El consorcio NCV presentó en el Salón del Automóvil de Tokio un estudio sobre el uso de materiales basados ​​en nanocelulosa, específicamente una nanoestructura de celulosa (CNF) para la industria automotriz.

El vehículo proviene de un consorcio de 22 universidades, institutos de investigación y empresas japonesas creadas en 2016 por el Ministerio de Medio Ambiente de Japón.

La nanofibra de celulosa o celulosa nanofibrilada (NFC / CNF), se deriva de plantas y desechos agrícolas reciclados. Rigidizado después de un tratamiento específico (calentado a alta presión), se utilizó en todo el cuerpo, incluidas las puertas, el techo y el capot. Esto redujo el peso en un 50% en comparación con los materiales tradicionales. El CNF también se utilizó en el chasis del automóvil permitiendo otro aligeramiento sin pérdida de rigidez.

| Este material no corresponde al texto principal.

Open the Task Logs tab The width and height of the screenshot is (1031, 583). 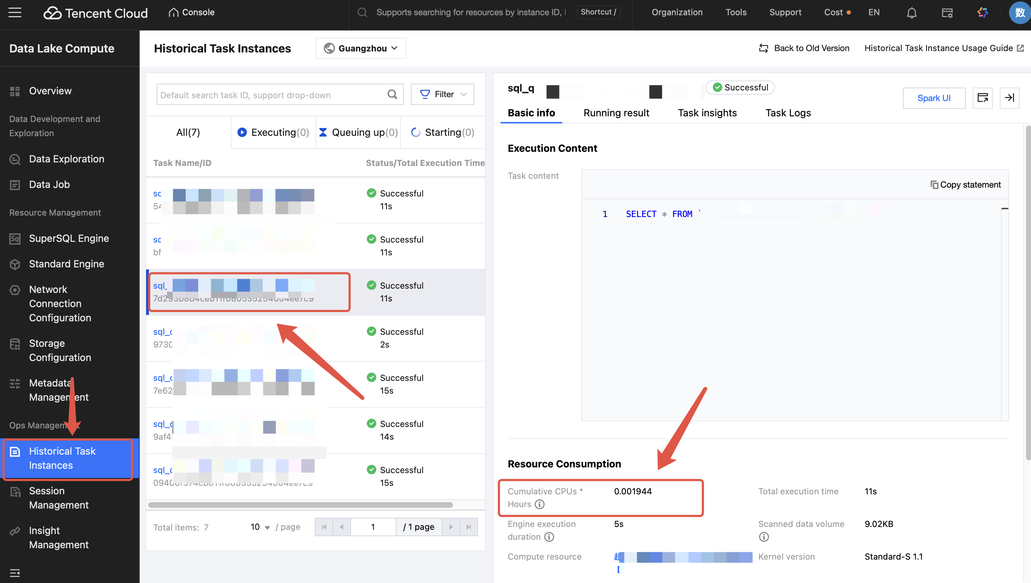[788, 113]
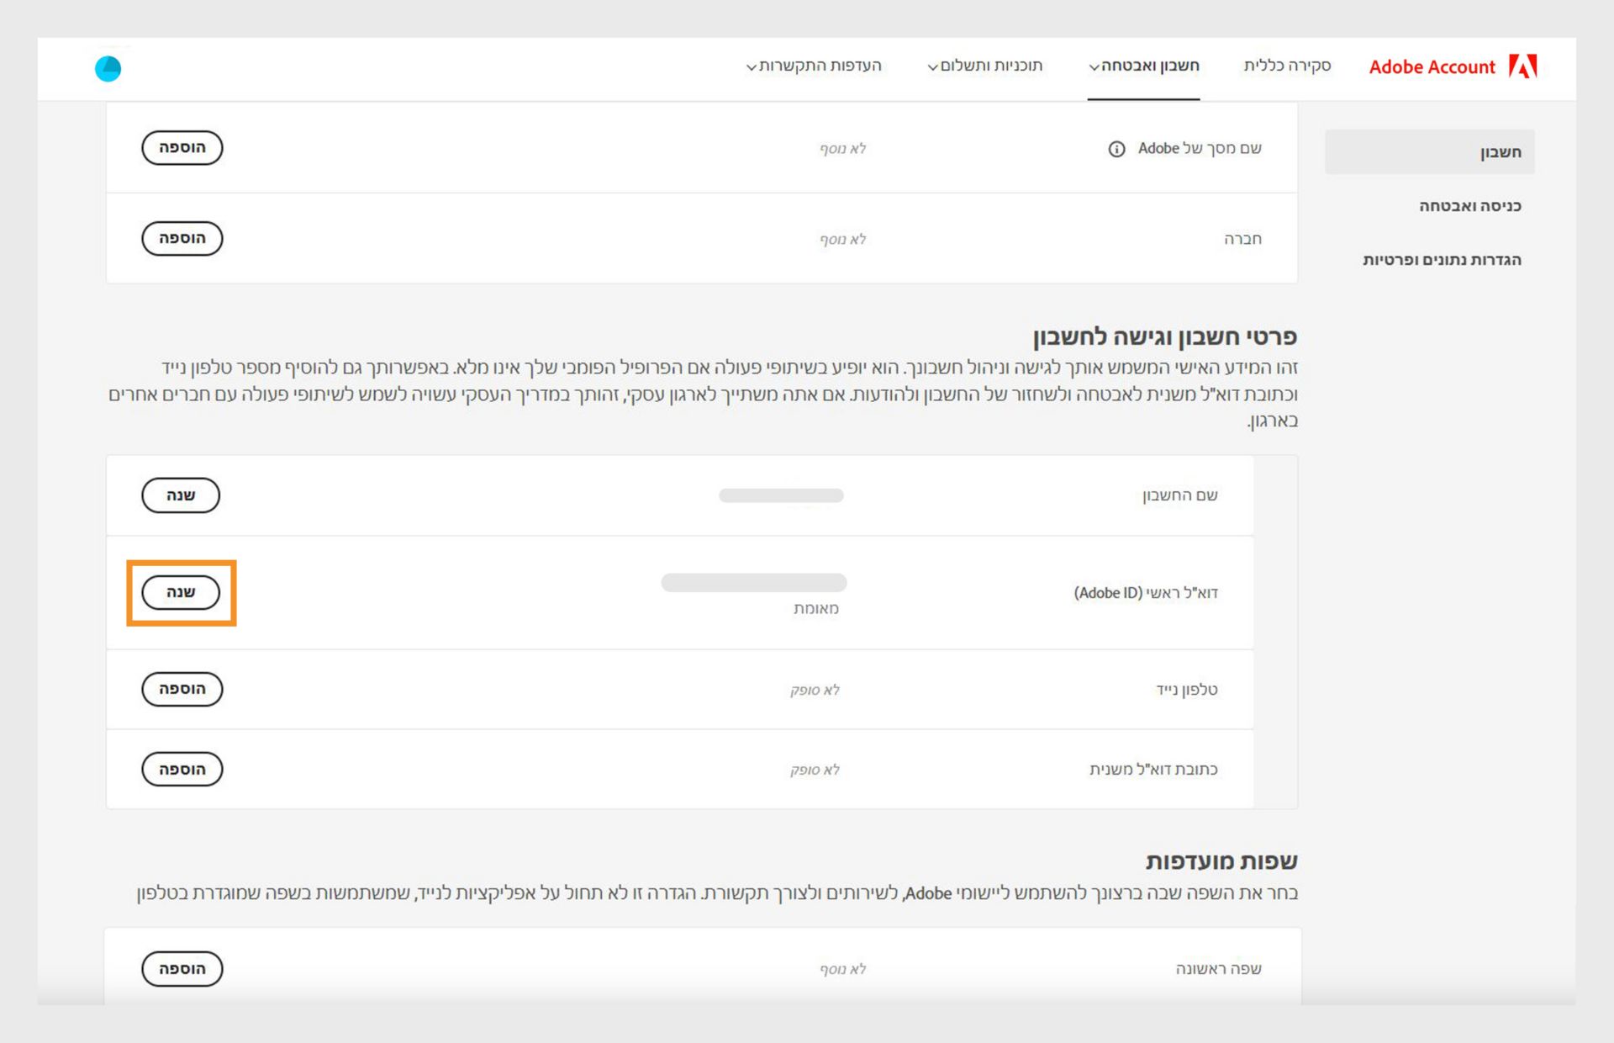
Task: Click the blurred account name value
Action: (781, 495)
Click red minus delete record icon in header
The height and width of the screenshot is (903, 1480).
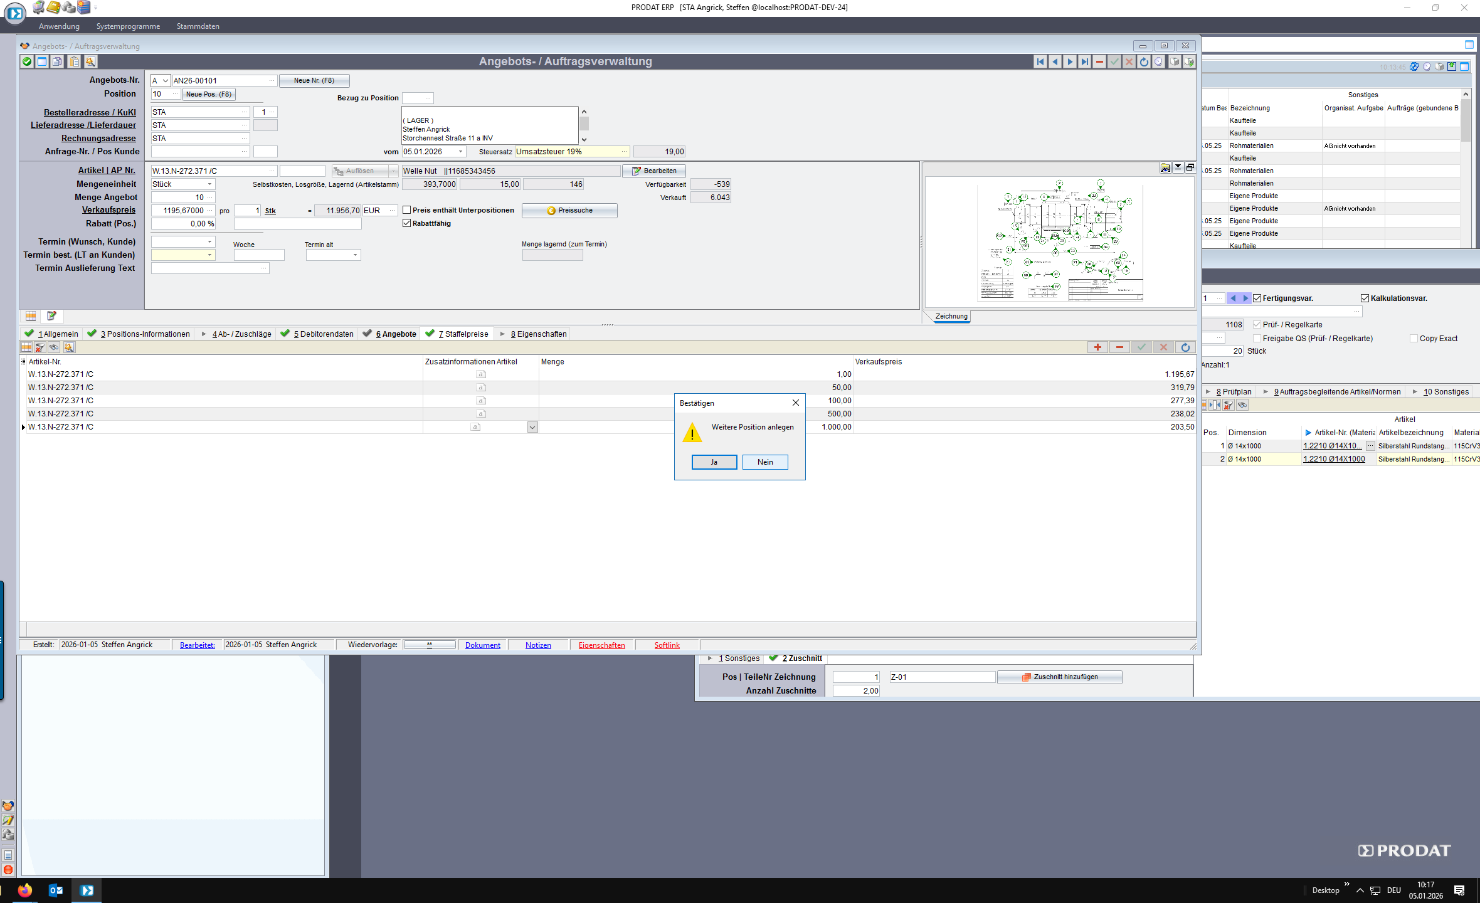pos(1099,61)
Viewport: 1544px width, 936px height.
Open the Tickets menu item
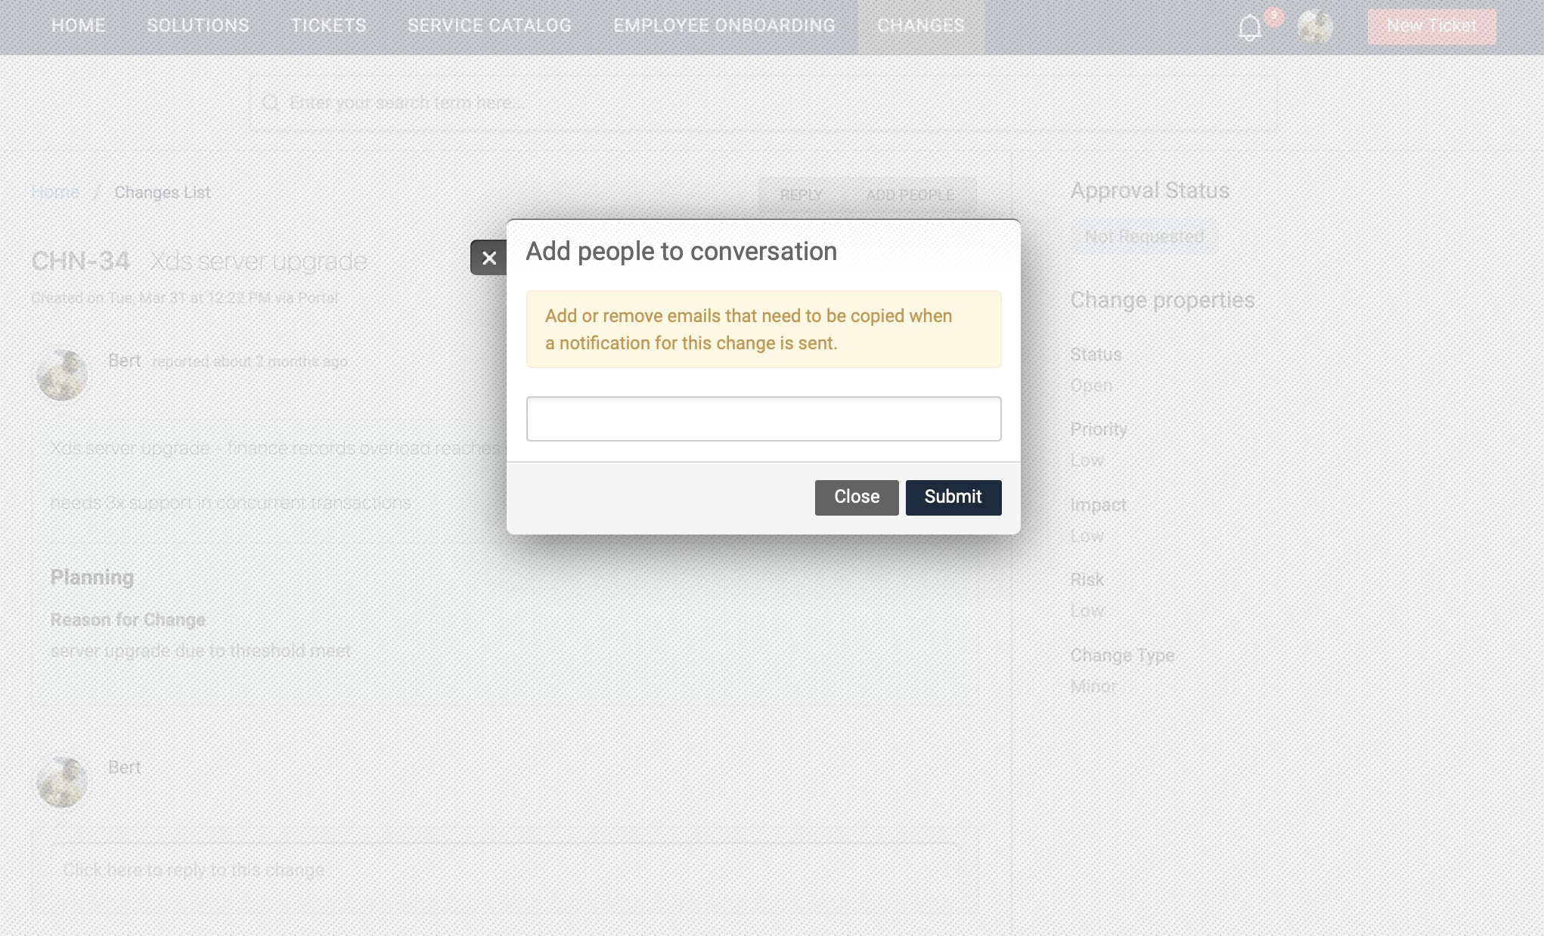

Yuzo Niimi de Toyota Customizing & Development, miembro del consorcio, es responsable del diseño exterior del vehículo. El concept tiene un diseño muy angular que incluye puertas de mariposa.

En el interior, los paneles de NanoCellulose están cubiertos de madera e incluso el volante de dos radios con levas de cambio está hecho de este material.

El concepto es solo un demostrador técnico, los detalles sobre su tren motriz son limitados, aunque se cree que tiene una celda de combustible de hidrógeno.